One interpretation might be that the underlying stochastic processes are truly random, and that the shape and dimensionality of classical physics appears as an emergent feature.
Another might be that the shape represents classical physics principles operating below the quantum threshold, but being drowned out by signal and sampling noise (until we average out the noise to reveal the underlying structure).

Trouble is, if we take these QM averaged-field descriptions seriously, they imply that the correct classical geometrical model for particle interactions isn't flat spacetime – the existence and state of motion of a particle corresponds to a deviation from flat spacetime, and the greater the relative velocity between particles, the more significant the associated gravitomagnetic curvature effects become.

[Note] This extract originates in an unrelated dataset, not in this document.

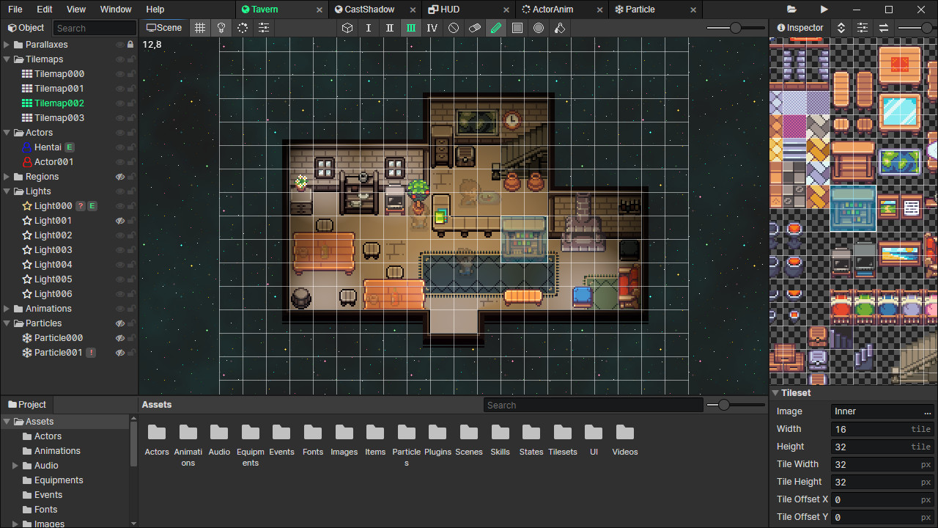Select the Pencil tile drawing tool
This screenshot has height=528, width=938.
point(495,27)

With this approach to quantum mechanics, observer-dependence doesn't have to be some "spooky" effect where the same experiment has physically-diverging results depending on how the observer looks at it, due to reality having an odd, probablistic multiple-personality disorder ... we get different predictions when we change the position and speed of our observers because the presence and properties of those observers physically alters the shape of the experiment, in ways that can cause quantised measurements of the geometry to come out differently. It's a non-Euclidean, nonlinear problem. At those scales there's no such thing as a perfect observer, so to describe how the experiment should play out in isolation, and then to repeat it with different embedded observers charging across the playing-field, is to carry out different experiments.

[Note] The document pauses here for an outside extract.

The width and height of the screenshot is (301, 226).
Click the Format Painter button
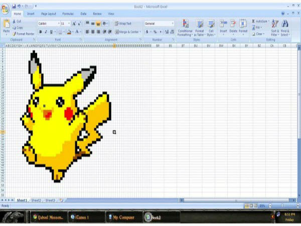(24, 34)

It's not a difficult argument, but "particle physics" people have a tendency to argue in favour of special relativity by saying that we know for a fact that curvature plays no measurable role in high-energy physics, and mathematicians have a habit of trusting physicists when they say what their experiments show ... so I didn't know of any examples of QM people discussing velocity-dependent curvature when I wrote the book.


Anyhow, earlier this year I stumbled across one. Funny story: I was looking at my Google Analytics statistics, and obsessing about how nobody from Mongolia seemed to have been visiting my website, and then I happened to visit a "citation statistics" site that included a world-map, so naturally I zoomed in to find out what fundamental theoretical research had been coming out of Mongolia. As one does. The search only gave one result, so I clicked on it.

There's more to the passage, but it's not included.